(Collected data)
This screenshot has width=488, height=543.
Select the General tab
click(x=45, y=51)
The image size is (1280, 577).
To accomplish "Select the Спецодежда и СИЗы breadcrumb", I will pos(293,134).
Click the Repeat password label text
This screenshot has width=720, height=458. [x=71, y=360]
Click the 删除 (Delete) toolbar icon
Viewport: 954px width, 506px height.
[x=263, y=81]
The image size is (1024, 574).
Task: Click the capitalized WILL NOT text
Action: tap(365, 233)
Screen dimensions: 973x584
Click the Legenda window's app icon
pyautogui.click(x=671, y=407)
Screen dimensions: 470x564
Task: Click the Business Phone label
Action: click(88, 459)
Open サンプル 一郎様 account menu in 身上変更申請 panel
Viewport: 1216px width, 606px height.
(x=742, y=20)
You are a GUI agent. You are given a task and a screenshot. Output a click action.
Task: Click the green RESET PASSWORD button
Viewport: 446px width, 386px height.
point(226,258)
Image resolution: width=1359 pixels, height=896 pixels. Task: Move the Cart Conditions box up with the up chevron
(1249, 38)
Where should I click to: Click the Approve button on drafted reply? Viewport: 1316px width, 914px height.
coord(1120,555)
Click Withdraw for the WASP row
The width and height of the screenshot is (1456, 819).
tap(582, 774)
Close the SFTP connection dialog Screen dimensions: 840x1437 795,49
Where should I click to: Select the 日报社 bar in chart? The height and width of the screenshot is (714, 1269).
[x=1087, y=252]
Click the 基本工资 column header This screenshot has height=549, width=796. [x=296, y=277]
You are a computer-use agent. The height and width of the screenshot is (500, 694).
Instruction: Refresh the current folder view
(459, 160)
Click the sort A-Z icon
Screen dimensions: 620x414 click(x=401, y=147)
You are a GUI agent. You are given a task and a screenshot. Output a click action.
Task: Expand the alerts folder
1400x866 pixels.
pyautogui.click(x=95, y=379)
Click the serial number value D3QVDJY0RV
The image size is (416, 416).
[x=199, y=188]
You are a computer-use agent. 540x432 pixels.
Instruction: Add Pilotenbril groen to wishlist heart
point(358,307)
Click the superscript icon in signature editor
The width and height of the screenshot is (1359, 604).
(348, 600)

* **What to work on**
Above are the lines; repeat exactly the ones from the line containing "Click the sort A-Z icon" down to the line containing "You are a computer-use agent. 540x432 pixels.", both inclusive.

* **Response**
Click the sort A-Z icon
Screen dimensions: 620x414 click(x=401, y=147)
You are a GUI agent. You are given a task and a screenshot. Output a click action.
Task: Expand the alerts folder
1400x866 pixels.
pyautogui.click(x=95, y=379)
Click the serial number value D3QVDJY0RV
The image size is (416, 416).
[x=199, y=188]
You are a computer-use agent. 540x432 pixels.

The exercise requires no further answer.